-- Selected text follows --

Each subject contributed person-time from questionnaire return in 1996 until prostate cancer diagnosis, death, or study conclusion in January 2010. Incidence rates and incidence rate ratios for prostate cancer were calculated for 5ARI ever users vs 5ARI never users. In all analyses, 5ARI use was treated as a time-dependent covariate and was updated in each questionnaire cycle.
Cox proportional hazards models using age as the time scale were used to estimate the hazard ratio (HR) of prostate cancer for 5ARI users compared with never users. All models were stratified by age and time period to control as finely as possible for confounding by age, calendar time, and any possible 2-way interactions between these 2 timescales. To adjust for potential confounding, multivariable models also included smoking history (never, former quit >10 years ago, former quit <10 years ago, current), race (white, African American, Asian American, other), family history of prostate cancer in brother or father (yes or no), vigorous physical activity (quintiles), body mass index (6 categories), height (quartiles), diabetes mellitus (yes or no), PSA testing (yes or no in prior questionnaire cycle), intensity of PSA testing (variable indicating men who had testing in >50% of time periods), physical examinations (yes or no in prior 2 years), prostate biopsy or rectal ultrasonography (yes or no in prior 2 years), vasectomy, and use of other medications (statins, digoxin, α-blockers, saw palmetto, aspirin, nonsteroidal anti-inflammatory drugs, multivitamins; all yes or no). All covariates except race and height were updated in each questionnaire cycle. We used missing indicator variables for missing covariate information. Because 5ARI use may influence carcinogenesis over time, we analyzed use of 5ARIs as ever vs never as well as by duration of use (<4 years and ≥4 years). Duration of use was also analyzed as a continuous variable.
To investigate possible diagnostic bias associated with PSA testing, we repeated the primary analysis restricted to those men who reported PSA testing between 1994 and 1996. To account for the effect of lower urinary tract symptoms from benign prostatic hyperplasia leading to medical attention, PSA testing, digital rectal examinations, and prostate biopsy, we repeated the analysis using α-blockers, an alternate medication for treatment of benign prostatic hyperplasia, as the exposure variable.

-- Selected text concluded --
-- Supplied data follows --

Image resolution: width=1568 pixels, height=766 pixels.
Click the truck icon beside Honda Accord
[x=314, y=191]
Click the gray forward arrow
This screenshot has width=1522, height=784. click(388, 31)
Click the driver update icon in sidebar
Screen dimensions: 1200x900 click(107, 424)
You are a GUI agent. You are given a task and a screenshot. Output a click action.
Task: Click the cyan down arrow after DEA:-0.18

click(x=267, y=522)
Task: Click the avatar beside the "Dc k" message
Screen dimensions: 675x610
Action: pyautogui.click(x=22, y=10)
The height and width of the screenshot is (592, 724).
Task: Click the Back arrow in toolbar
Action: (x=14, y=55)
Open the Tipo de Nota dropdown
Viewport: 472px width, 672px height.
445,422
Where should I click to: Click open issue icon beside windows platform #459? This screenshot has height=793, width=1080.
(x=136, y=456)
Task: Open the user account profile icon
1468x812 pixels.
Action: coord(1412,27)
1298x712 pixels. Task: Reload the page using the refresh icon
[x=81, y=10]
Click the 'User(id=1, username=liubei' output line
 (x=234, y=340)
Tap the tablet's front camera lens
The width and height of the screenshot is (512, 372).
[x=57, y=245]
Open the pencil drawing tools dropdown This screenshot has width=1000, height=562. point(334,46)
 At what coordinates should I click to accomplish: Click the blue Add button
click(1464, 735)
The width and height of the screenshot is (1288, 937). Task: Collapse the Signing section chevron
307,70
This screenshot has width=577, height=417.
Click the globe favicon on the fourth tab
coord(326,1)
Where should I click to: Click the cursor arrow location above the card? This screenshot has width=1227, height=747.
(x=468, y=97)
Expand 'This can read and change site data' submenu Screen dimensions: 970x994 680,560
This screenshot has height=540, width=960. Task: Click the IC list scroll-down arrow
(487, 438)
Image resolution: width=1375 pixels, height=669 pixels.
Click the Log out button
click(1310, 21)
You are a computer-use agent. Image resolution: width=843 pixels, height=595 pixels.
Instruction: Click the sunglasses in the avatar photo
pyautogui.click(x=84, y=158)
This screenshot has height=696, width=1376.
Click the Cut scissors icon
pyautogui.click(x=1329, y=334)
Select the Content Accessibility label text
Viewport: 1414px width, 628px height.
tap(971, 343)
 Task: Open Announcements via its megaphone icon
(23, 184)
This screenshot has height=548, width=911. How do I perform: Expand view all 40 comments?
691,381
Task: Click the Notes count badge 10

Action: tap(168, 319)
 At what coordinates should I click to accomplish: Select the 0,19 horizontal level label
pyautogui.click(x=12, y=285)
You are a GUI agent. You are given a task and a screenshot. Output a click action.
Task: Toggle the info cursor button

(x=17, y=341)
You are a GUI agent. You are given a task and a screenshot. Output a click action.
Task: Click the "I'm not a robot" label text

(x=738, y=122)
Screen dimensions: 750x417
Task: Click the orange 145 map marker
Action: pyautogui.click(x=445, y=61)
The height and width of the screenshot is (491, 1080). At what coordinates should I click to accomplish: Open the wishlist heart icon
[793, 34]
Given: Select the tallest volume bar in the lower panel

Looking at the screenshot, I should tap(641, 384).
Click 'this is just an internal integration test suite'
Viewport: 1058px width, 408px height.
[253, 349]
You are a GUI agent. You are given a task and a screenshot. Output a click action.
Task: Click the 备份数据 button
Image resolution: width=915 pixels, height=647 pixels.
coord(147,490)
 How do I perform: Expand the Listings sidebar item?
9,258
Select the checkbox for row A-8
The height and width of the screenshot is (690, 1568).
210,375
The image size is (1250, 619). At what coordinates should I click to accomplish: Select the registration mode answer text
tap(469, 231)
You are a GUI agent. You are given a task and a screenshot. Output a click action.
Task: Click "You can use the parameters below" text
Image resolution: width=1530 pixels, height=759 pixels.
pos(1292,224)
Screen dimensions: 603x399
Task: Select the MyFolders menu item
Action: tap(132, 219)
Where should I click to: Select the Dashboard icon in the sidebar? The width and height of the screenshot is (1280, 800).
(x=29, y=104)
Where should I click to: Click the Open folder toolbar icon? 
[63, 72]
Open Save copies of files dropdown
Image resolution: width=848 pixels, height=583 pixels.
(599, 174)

-- Supplied data concluded --

Exercise -
Answer the following questions using the text on the prostate cancer analysis.
1. In what month and year did the study conclude?
2. What served as the time scale in the Cox proportional hazards models?
3. Which medication was used as the exposure variable when the analysis was repeated to account for lower urinary tract symptoms from benign prostatic hyperplasia?

Problem solution -
1. January 2010.
2. Age.
3. α-Blockers.